You will also need to select a pool of control samples. These ``control'' samples will be used to estimate a latent linear space that captures cell- and gene-specific unwanted variations. The basis vectors of this linear space will then be used to quantify the batch effect in each cell across all samples, and this will allow you to recover any cell- and gene-specific biological signal that is separable from batch effect that may have been erased during the initial integration. By using only samples in the control pool in the estimation of the batch variation space, CellANOVA preserves any biological differences in the non-control samples that lie outside this space. Importantly, CellANOVA produces a batch corrected gene expression matrix which can be used for gene- and pathway-level downstream analyses. The selection of control pool samples depends on your experimental design. Please see our manuscript for examples on how controls could be selected in case-control, longitudinal, or other single cell study designs.

CellANOVA has been tested on data sets consisting of hundreds of thousands of cells. Here are the runtimes recorded on a XX machine: 100,000 cells: 1,000,000 cells:

For more model details, validation results and real dataset analysis, please check out our manuscript on bioRXiv. If you use our method, please use the following citation:

@article{zhang2023signal,
  title={Signal recovery in single cell batch integration},
  author={Zhang, Zhaojun and Mathew, Divij and Lim, Tristan and Huang, Sijia and Wherry, E John and Minn, Andy J and Ma, Zongming and Zhang, Nancy R},
  journal={bioRxiv},
  pages={2023--05},
  year={2023},
  publisher={Cold Spring Harbor Laboratory}
}

Installation

Our Python package has been tested on python=3.7, 3.8, 3.9. It depends on numpy>=1.20.3, scipy>=1.7.1, pandas>=1.3.2, scikit-learn>=1.0.2, anndata>=0.7.6, scanpy>=1.8.1, harmonypy>=0.0.6.

If you use pip, then the package can be installed by

pip install cellanova

If you use conda environment, you can use the following command for an easy setup. It will build a seperate cellanova environment, and have all dependencies installed.

conda env create -f environment.yml

Tutorials

Quick Start

The following is a quick example showing CellANOVA integration pipeline.

## load required package
import anndata as ad
import scanpy as sc
from cellanova import *

## load and preprocess data
adata = sc.read_h5ad('raw_data.h5ad')
adata_prep = preprocess_data(adata, integrate_key='dataidx')

## construct control pool
control_dict = {
    'pool1': list(set(adata_prep[adata_prep.obs['condition']=='control',].obs['dataidx'])),
}

## model fitting
adata_prep= calc_ME(adata_prep, integrate_key='dataidx')
adata_prep = calc_BE(adata_prep, integrate_key, control_dict)
adata_prep = calc_TE(adata_prep, integrate_key)

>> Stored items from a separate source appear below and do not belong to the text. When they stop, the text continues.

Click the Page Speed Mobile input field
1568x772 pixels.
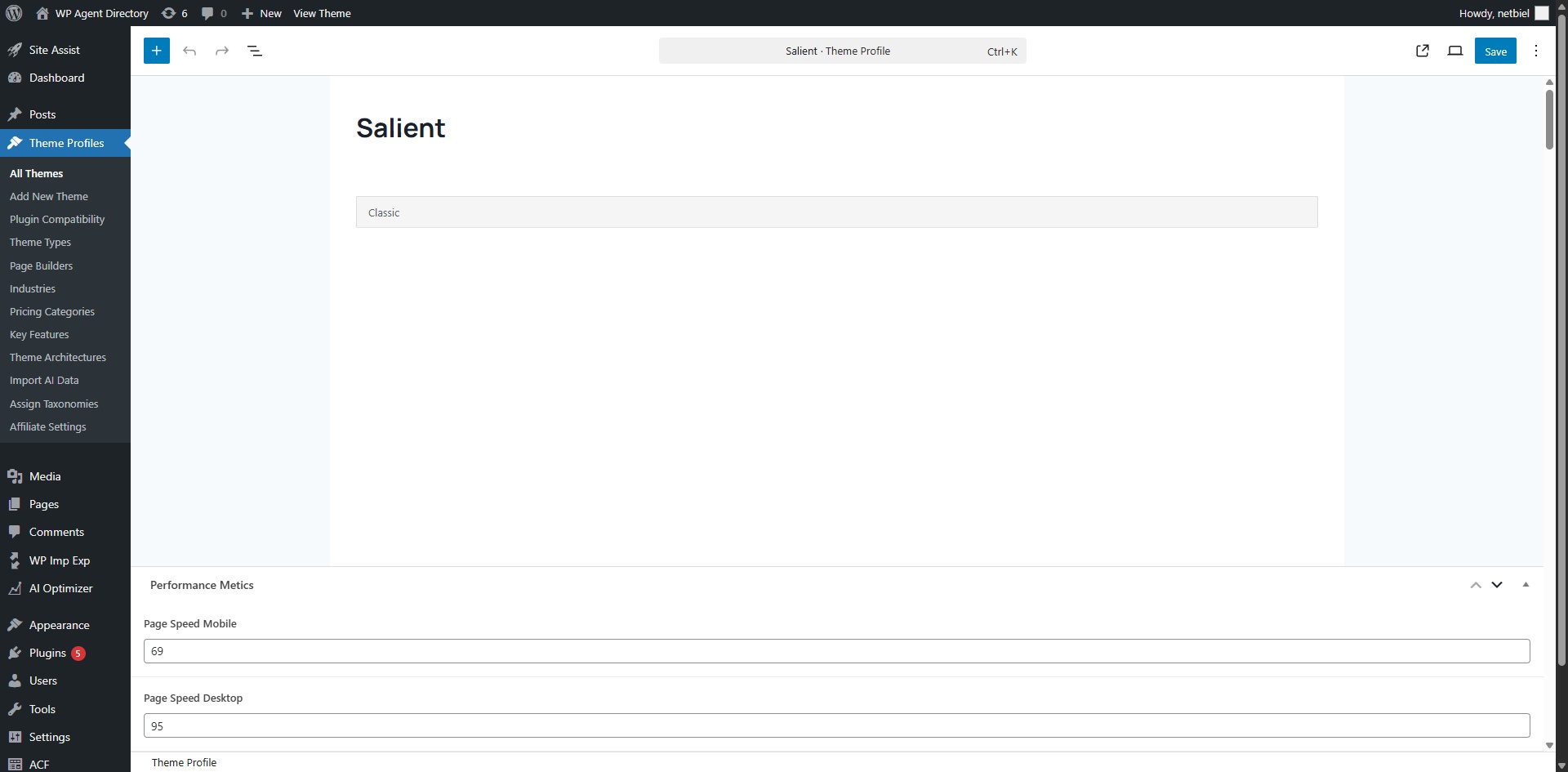(836, 651)
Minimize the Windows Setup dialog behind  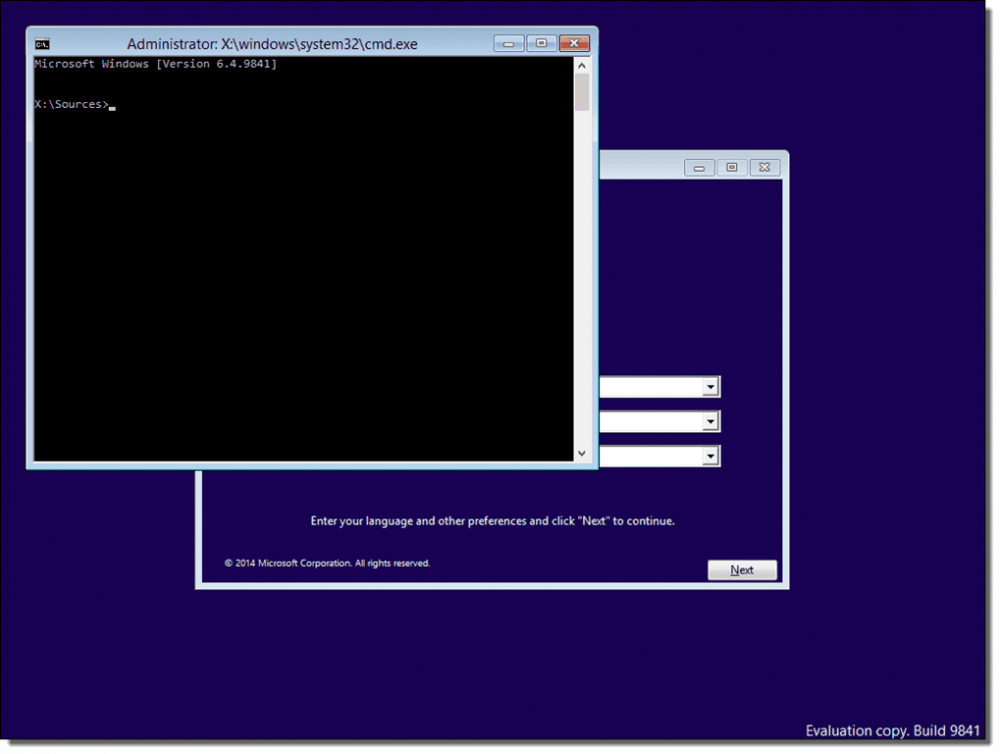point(699,168)
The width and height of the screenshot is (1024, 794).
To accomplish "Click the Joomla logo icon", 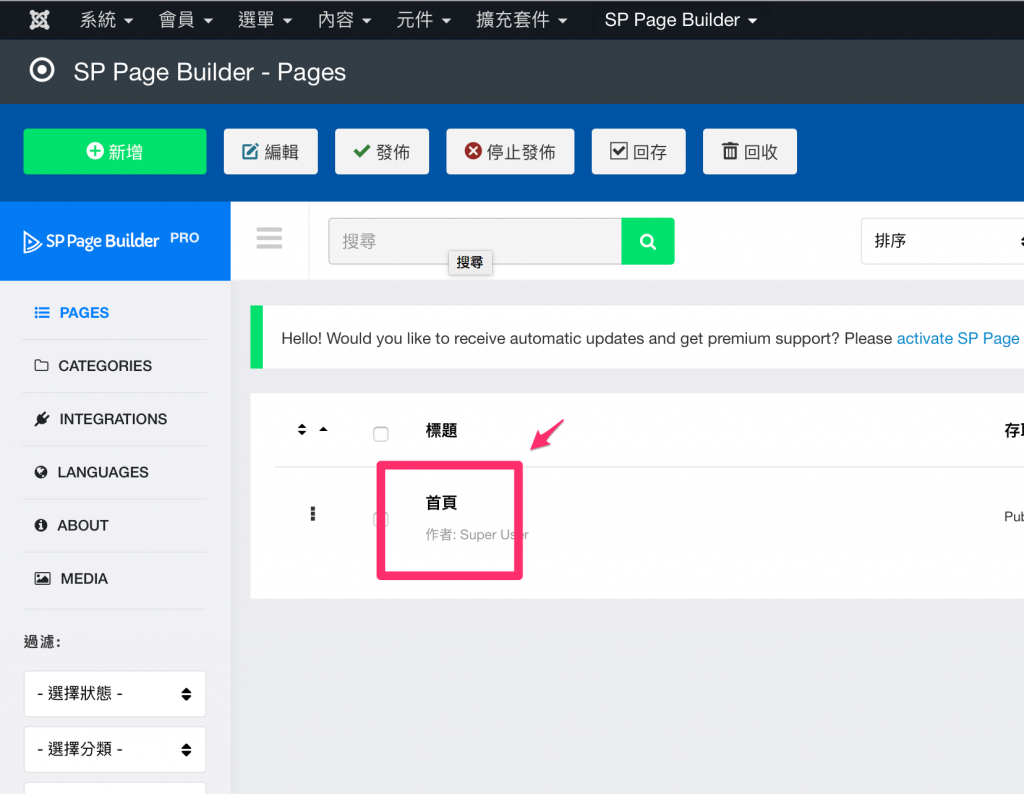I will (40, 20).
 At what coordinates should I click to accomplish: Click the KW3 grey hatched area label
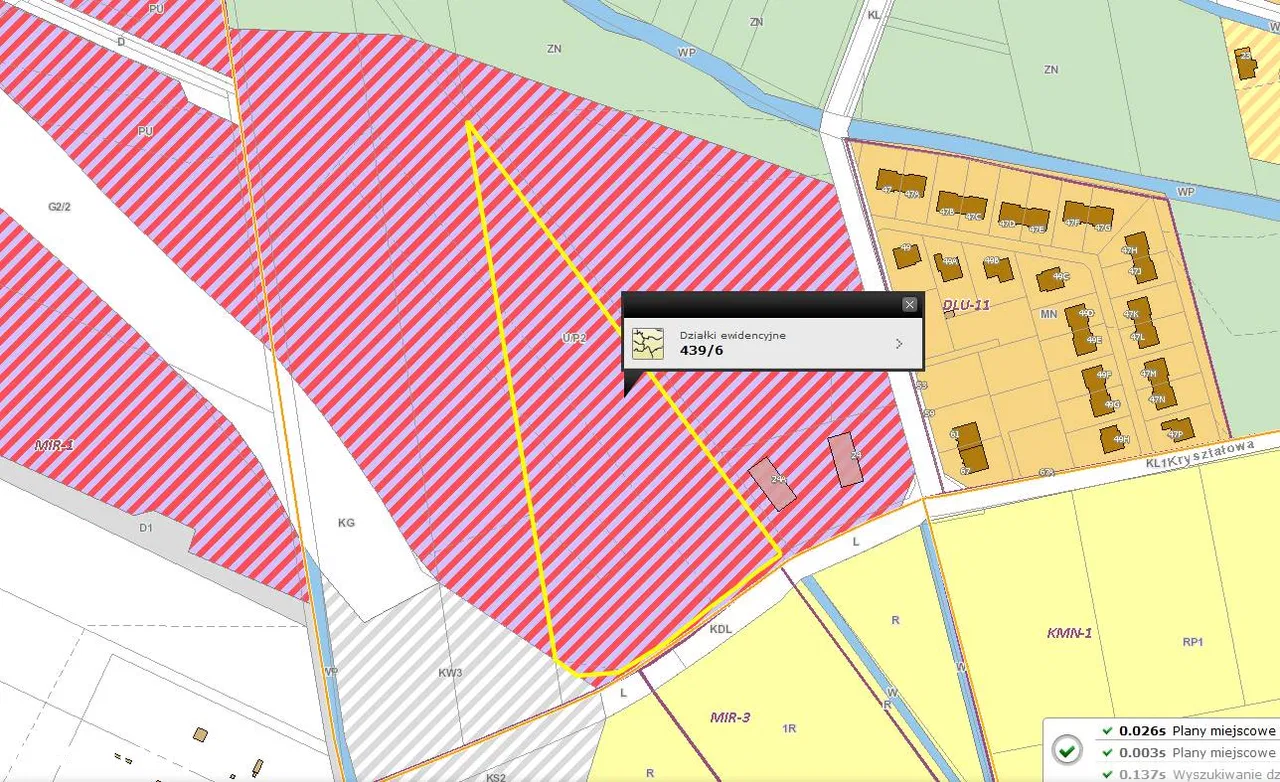tap(450, 673)
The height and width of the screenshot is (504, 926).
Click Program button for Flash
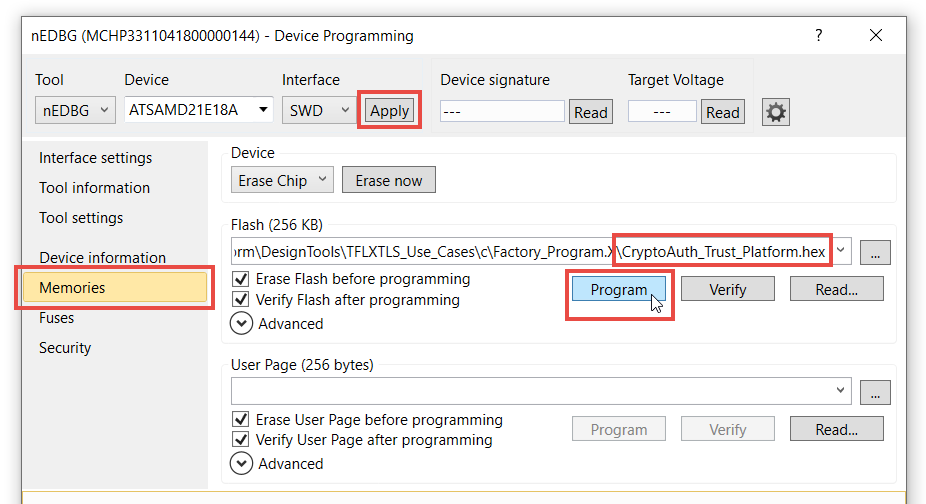click(619, 289)
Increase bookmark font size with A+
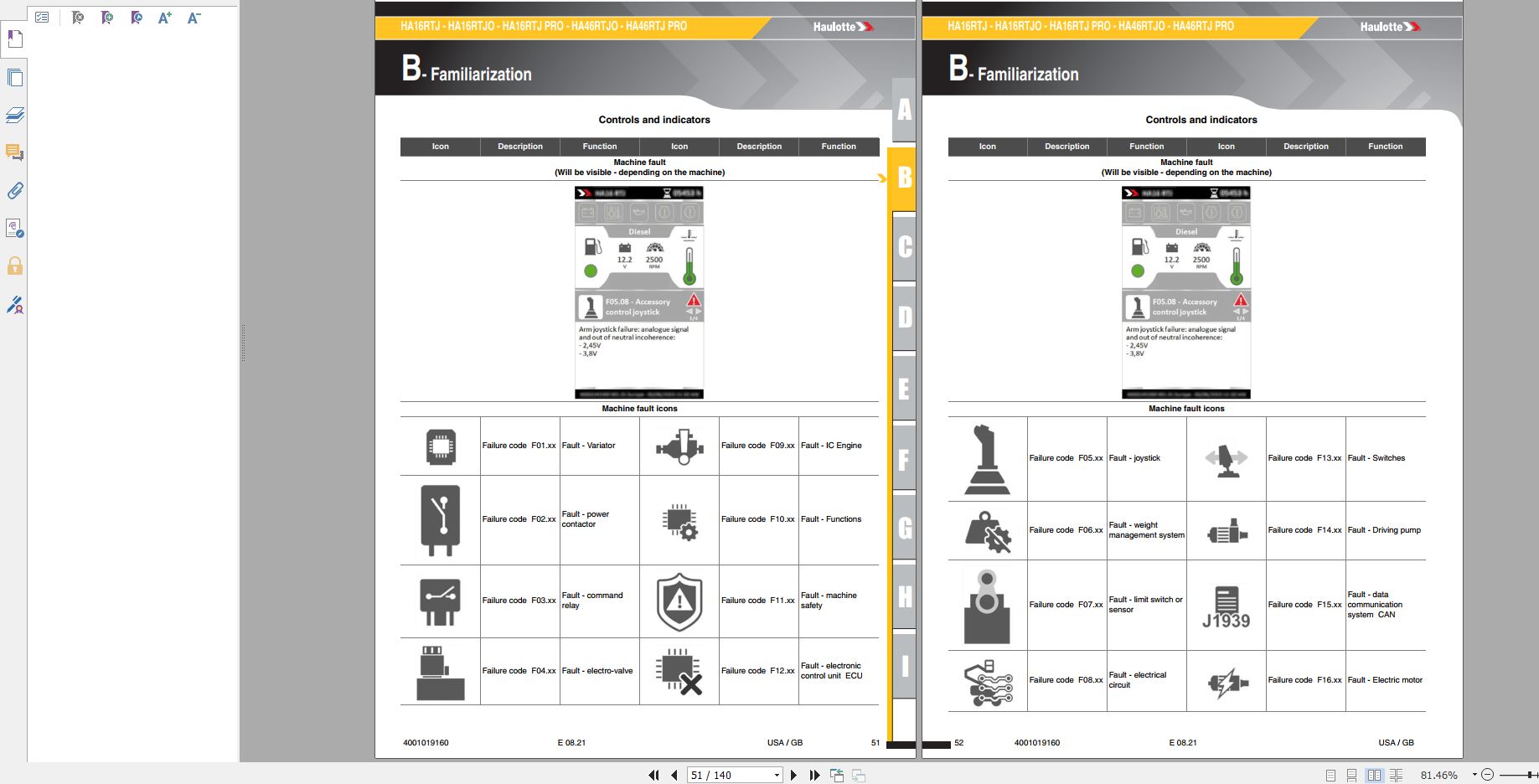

## create an independent anndata object for cellanova-integrated data
integrated = ad.AnnData(adata_prep.layers['denoised'], dtype=np.float32)
integrated.obs = adata_prep.obs.copy()
integrated.var_names = adata_prep.var_names

Example Workflows

For more detailed illustrations, please refer to the following jupyter notebooks:

License

This project is licensed under the terms of GNU GENERAL PUBLIC LICENSE Version 3.